╭─ Input material

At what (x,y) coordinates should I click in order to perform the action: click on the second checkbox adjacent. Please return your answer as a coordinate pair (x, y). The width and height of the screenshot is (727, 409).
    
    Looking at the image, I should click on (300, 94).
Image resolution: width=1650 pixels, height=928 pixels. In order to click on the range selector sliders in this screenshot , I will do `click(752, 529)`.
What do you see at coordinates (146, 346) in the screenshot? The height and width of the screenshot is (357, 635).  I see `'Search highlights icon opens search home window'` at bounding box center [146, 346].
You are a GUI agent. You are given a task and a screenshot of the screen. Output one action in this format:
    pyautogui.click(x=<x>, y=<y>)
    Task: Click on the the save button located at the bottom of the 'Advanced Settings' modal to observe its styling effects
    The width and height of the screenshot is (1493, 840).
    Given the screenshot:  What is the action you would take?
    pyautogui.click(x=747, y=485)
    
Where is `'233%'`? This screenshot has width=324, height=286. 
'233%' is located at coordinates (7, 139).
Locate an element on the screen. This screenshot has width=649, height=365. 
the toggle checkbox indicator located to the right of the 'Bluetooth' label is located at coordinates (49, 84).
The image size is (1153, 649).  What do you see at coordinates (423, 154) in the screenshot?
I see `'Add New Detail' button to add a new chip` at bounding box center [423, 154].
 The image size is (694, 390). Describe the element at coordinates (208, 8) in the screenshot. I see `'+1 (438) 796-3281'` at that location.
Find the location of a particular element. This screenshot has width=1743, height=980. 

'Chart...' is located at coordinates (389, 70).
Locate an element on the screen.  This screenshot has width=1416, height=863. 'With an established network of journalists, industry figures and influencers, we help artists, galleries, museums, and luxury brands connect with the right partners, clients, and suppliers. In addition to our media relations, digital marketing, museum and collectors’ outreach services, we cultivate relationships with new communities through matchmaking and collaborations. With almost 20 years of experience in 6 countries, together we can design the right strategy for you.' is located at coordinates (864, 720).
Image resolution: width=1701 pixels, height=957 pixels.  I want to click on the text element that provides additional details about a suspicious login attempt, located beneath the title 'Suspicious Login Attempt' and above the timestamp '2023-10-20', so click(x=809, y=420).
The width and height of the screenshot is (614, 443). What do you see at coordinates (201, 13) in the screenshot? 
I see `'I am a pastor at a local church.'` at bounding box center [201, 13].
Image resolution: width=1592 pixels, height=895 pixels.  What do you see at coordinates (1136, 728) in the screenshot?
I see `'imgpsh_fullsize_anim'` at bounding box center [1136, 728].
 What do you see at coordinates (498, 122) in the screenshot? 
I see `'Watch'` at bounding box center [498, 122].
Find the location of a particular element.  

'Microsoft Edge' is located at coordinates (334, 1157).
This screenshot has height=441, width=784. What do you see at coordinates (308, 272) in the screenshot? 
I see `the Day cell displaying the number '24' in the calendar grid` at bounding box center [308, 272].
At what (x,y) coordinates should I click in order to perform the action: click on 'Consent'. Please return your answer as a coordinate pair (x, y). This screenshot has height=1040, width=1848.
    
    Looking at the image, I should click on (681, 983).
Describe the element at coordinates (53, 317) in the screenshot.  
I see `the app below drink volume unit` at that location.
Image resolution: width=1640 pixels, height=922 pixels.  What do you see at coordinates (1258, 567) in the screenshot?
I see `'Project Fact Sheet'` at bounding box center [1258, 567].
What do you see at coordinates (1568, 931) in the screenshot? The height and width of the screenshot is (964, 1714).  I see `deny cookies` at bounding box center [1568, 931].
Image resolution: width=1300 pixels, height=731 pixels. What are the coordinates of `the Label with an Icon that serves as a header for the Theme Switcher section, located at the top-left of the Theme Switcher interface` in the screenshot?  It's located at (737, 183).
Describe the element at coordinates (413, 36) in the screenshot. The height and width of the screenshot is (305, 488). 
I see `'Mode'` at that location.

╰─

Problem to solve >> Copy all of the records above line for line, with no changes.

The answer >>
At what (x,y) coordinates should I click in order to perform the action: click on the second checkbox adjacent. Please return your answer as a coordinate pair (x, y). The width and height of the screenshot is (727, 409).
    
    Looking at the image, I should click on (300, 94).
Image resolution: width=1650 pixels, height=928 pixels. In order to click on the range selector sliders in this screenshot , I will do `click(752, 529)`.
What do you see at coordinates (146, 346) in the screenshot? The height and width of the screenshot is (357, 635).  I see `'Search highlights icon opens search home window'` at bounding box center [146, 346].
You are a GUI agent. You are given a task and a screenshot of the screen. Output one action in this format:
    pyautogui.click(x=<x>, y=<y>)
    Task: Click on the the save button located at the bottom of the 'Advanced Settings' modal to observe its styling effects
    The width and height of the screenshot is (1493, 840).
    Given the screenshot:  What is the action you would take?
    pyautogui.click(x=747, y=485)
    
Where is `'233%'`? This screenshot has width=324, height=286. 
'233%' is located at coordinates (7, 139).
Locate an element on the screen. This screenshot has width=649, height=365. 
the toggle checkbox indicator located to the right of the 'Bluetooth' label is located at coordinates (49, 84).
The image size is (1153, 649).  What do you see at coordinates (423, 154) in the screenshot?
I see `'Add New Detail' button to add a new chip` at bounding box center [423, 154].
 The image size is (694, 390). Describe the element at coordinates (208, 8) in the screenshot. I see `'+1 (438) 796-3281'` at that location.
Find the location of a particular element. This screenshot has width=1743, height=980. 

'Chart...' is located at coordinates (389, 70).
Locate an element on the screen.  This screenshot has width=1416, height=863. 'With an established network of journalists, industry figures and influencers, we help artists, galleries, museums, and luxury brands connect with the right partners, clients, and suppliers. In addition to our media relations, digital marketing, museum and collectors’ outreach services, we cultivate relationships with new communities through matchmaking and collaborations. With almost 20 years of experience in 6 countries, together we can design the right strategy for you.' is located at coordinates (864, 720).
Image resolution: width=1701 pixels, height=957 pixels.  I want to click on the text element that provides additional details about a suspicious login attempt, located beneath the title 'Suspicious Login Attempt' and above the timestamp '2023-10-20', so click(x=809, y=420).
The width and height of the screenshot is (614, 443). What do you see at coordinates (201, 13) in the screenshot? 
I see `'I am a pastor at a local church.'` at bounding box center [201, 13].
Image resolution: width=1592 pixels, height=895 pixels.  What do you see at coordinates (1136, 728) in the screenshot?
I see `'imgpsh_fullsize_anim'` at bounding box center [1136, 728].
 What do you see at coordinates (498, 122) in the screenshot? 
I see `'Watch'` at bounding box center [498, 122].
Find the location of a particular element.  

'Microsoft Edge' is located at coordinates (334, 1157).
This screenshot has height=441, width=784. What do you see at coordinates (308, 272) in the screenshot? 
I see `the Day cell displaying the number '24' in the calendar grid` at bounding box center [308, 272].
At what (x,y) coordinates should I click in order to perform the action: click on 'Consent'. Please return your answer as a coordinate pair (x, y). This screenshot has height=1040, width=1848.
    
    Looking at the image, I should click on (681, 983).
Describe the element at coordinates (53, 317) in the screenshot.  
I see `the app below drink volume unit` at that location.
Image resolution: width=1640 pixels, height=922 pixels.  What do you see at coordinates (1258, 567) in the screenshot?
I see `'Project Fact Sheet'` at bounding box center [1258, 567].
What do you see at coordinates (1568, 931) in the screenshot? The height and width of the screenshot is (964, 1714).  I see `deny cookies` at bounding box center [1568, 931].
Image resolution: width=1300 pixels, height=731 pixels. What are the coordinates of `the Label with an Icon that serves as a header for the Theme Switcher section, located at the top-left of the Theme Switcher interface` in the screenshot?  It's located at (737, 183).
Describe the element at coordinates (413, 36) in the screenshot. The height and width of the screenshot is (305, 488). 
I see `'Mode'` at that location.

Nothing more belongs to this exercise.